• **Goal of the exercise**: For the data below, give again exactly the lines from the one containing "You are a computer-use" through the one containing "Instruction: Click the Member # input field", both ends included, and no others.

• **Supplied information**:
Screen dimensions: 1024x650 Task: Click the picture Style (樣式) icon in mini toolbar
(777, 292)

--

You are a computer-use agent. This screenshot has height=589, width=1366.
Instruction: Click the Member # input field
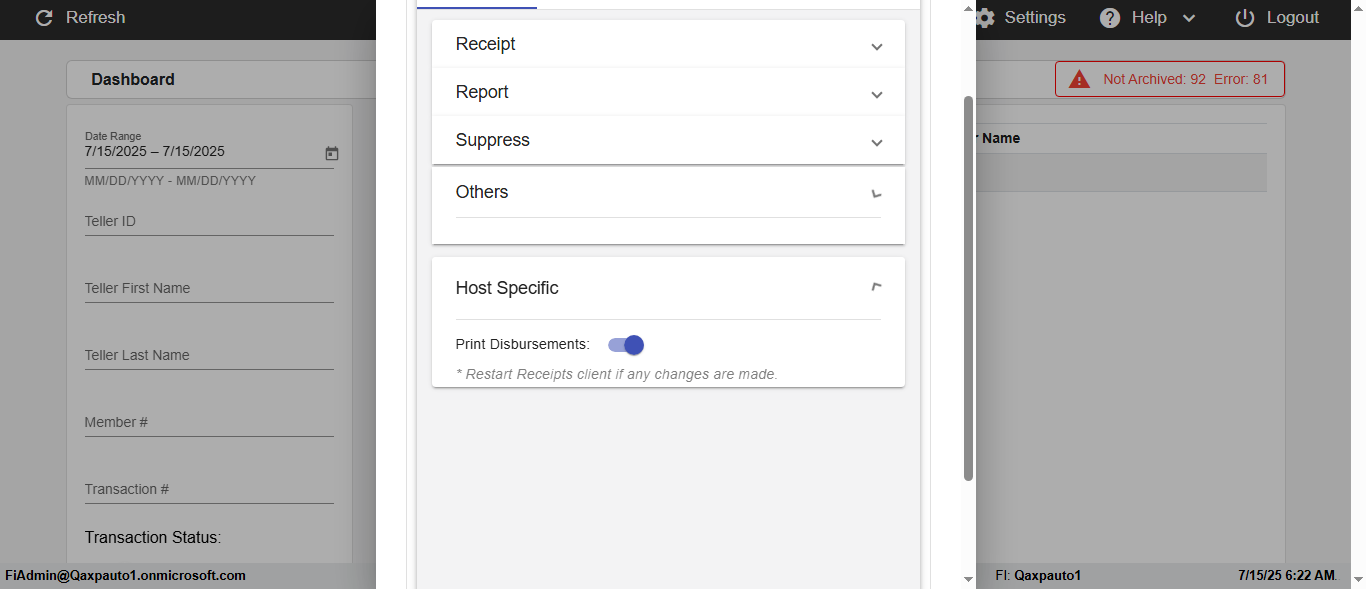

---

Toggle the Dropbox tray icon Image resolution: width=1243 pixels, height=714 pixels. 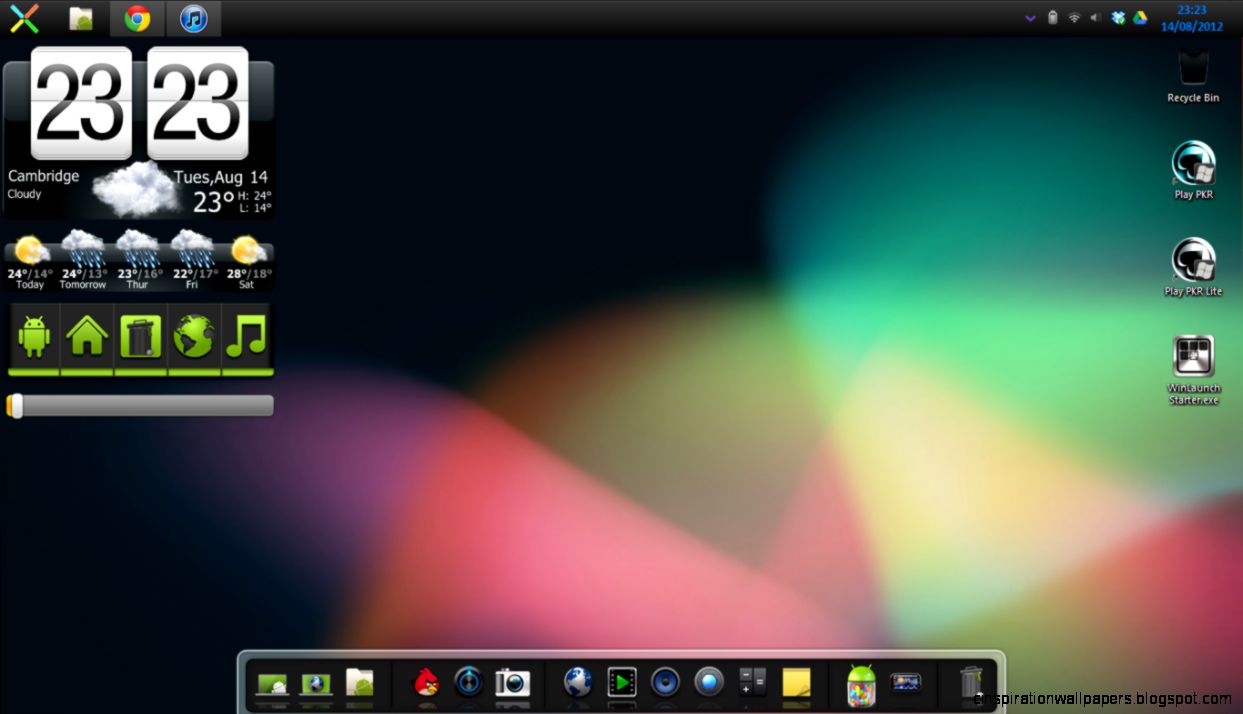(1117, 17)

• **Response to this task**:
You are a computer-use agent. This screenshot has height=589, width=1366.
Instruction: Click the Member # input field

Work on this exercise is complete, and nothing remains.